● **About this exercise**
Records follow. Copy every line with "agent".

● **Data records**
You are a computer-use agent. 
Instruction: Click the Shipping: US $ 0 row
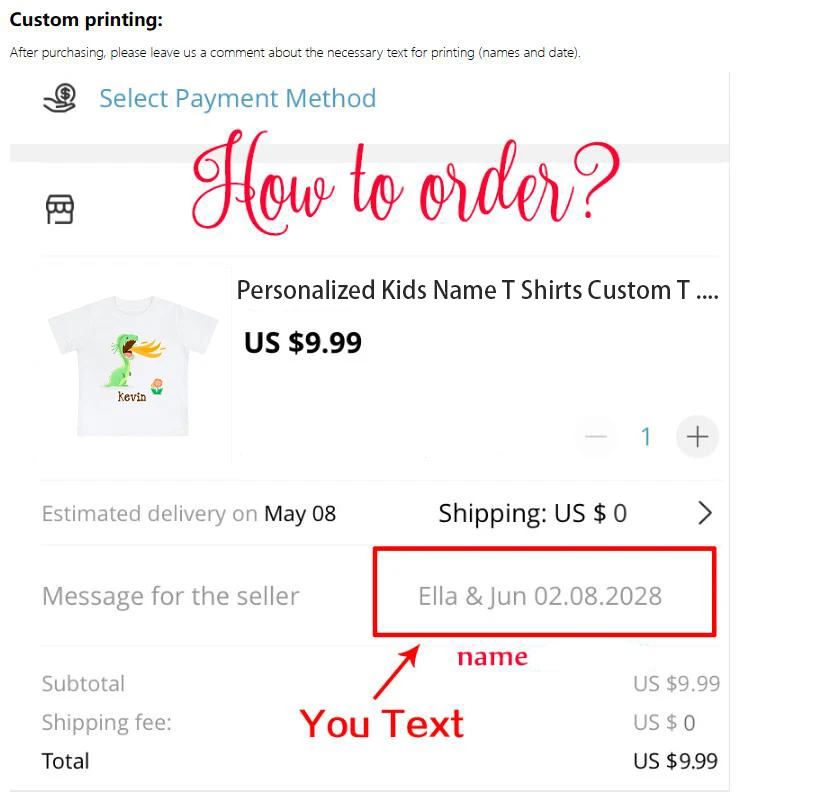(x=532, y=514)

==

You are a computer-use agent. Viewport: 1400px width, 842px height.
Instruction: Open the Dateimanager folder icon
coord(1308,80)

● **Your solution**
You are a computer-use agent. 
You are a computer-use agent. Viewport: 1400px width, 842px height.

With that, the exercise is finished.